▶ [Required action]
Among the lines of this material, find those holding the word "page" and report how many there are, with nothing added.

▶ [Exercise materials]
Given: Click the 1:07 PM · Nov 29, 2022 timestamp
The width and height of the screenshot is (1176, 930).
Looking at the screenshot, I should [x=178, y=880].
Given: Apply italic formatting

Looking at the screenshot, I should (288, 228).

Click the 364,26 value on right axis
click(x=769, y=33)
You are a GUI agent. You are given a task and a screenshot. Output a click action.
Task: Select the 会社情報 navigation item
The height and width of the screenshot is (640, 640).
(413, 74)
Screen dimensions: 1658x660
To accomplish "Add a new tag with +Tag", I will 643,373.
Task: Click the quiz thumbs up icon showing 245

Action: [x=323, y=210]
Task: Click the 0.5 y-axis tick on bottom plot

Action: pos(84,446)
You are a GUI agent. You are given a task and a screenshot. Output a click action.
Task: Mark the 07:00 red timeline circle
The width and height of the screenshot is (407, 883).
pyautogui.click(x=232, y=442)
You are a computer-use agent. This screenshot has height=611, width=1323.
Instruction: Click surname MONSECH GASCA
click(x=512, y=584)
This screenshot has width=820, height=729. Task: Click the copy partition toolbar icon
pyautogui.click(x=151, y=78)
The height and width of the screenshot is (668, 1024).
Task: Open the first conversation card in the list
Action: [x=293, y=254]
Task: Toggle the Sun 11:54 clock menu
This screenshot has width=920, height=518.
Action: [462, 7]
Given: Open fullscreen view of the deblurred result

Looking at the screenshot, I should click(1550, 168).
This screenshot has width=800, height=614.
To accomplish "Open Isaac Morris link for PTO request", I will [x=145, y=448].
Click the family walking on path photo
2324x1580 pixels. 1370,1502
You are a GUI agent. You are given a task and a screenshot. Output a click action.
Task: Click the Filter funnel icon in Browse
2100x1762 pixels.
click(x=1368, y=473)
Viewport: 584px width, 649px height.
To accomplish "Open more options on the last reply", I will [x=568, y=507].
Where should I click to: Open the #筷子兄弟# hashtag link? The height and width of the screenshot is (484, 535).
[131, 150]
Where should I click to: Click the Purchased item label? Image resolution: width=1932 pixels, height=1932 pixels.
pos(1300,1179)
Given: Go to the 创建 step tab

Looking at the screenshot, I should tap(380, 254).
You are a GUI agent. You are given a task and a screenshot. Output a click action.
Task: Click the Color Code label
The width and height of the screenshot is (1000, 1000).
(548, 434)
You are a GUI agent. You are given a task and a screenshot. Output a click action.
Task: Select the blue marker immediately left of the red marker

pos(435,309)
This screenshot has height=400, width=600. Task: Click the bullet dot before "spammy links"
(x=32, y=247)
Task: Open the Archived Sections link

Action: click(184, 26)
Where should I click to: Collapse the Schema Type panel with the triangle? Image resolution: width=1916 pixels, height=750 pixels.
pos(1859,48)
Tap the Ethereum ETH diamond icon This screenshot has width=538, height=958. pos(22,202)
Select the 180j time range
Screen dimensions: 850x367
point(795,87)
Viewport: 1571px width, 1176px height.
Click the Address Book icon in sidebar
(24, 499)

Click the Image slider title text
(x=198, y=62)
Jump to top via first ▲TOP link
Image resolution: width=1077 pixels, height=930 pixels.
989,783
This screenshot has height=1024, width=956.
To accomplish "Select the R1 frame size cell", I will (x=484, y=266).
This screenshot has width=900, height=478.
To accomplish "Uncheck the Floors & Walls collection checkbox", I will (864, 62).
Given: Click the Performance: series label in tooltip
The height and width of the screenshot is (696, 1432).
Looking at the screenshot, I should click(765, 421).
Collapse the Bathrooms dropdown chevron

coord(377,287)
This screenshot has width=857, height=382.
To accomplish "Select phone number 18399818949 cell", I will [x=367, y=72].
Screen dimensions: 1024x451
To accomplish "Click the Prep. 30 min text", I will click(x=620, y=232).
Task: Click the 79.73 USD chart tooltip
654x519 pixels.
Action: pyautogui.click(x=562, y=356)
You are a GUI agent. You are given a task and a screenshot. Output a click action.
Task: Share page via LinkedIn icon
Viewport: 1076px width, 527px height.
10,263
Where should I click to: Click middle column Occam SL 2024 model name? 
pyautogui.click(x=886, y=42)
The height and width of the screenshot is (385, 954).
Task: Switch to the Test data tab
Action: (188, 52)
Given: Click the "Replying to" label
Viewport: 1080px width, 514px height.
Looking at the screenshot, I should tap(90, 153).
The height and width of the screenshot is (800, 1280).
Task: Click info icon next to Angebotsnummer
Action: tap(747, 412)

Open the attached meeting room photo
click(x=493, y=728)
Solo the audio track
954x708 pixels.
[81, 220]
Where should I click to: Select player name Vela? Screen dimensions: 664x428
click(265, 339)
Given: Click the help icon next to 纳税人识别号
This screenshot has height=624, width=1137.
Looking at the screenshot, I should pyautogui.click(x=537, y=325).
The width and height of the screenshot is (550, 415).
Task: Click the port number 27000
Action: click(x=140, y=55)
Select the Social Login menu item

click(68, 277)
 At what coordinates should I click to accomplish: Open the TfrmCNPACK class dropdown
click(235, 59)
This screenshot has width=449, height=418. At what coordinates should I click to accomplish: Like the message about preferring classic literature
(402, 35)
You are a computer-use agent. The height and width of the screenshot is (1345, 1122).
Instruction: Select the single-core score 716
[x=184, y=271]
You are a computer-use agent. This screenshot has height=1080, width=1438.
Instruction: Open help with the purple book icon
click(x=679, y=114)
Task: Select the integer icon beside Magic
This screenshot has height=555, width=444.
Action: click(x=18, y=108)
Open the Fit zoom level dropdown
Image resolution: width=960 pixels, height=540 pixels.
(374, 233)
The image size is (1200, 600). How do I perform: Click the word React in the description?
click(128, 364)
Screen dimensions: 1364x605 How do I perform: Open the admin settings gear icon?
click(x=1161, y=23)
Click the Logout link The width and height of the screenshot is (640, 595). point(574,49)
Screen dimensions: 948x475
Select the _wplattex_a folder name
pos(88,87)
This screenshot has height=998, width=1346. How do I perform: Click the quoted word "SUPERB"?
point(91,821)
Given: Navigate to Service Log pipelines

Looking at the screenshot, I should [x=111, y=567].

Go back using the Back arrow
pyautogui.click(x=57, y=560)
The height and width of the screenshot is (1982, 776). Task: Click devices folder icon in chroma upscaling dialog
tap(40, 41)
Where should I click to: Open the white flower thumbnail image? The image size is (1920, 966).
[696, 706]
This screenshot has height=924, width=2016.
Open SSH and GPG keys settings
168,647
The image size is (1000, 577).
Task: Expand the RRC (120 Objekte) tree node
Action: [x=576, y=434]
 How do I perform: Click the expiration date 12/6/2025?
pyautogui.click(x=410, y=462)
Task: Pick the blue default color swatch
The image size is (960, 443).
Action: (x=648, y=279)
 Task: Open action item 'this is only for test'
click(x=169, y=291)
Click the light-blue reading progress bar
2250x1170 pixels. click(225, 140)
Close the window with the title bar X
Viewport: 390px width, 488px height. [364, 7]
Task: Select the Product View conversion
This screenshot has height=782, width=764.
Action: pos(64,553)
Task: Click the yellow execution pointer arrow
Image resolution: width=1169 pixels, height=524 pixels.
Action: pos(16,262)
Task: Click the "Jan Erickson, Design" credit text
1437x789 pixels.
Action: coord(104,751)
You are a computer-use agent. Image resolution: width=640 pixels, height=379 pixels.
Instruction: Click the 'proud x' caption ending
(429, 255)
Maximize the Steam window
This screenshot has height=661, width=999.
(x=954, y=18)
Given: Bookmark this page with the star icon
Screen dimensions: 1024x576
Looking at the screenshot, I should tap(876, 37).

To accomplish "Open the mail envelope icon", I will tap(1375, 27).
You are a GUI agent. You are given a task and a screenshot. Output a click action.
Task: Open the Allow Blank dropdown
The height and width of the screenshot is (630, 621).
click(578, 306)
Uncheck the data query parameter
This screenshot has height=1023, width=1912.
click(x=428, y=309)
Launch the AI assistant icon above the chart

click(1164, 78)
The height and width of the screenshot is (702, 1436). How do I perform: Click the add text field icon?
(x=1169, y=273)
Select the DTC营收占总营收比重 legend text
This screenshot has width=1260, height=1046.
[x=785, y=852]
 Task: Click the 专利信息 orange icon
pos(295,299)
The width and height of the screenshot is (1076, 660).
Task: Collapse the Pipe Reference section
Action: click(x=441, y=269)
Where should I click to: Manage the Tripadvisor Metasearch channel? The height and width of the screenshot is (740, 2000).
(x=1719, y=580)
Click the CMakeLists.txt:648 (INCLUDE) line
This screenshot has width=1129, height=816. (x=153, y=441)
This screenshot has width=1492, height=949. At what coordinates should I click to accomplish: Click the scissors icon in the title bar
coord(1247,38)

▶ [Response to this exercise]
2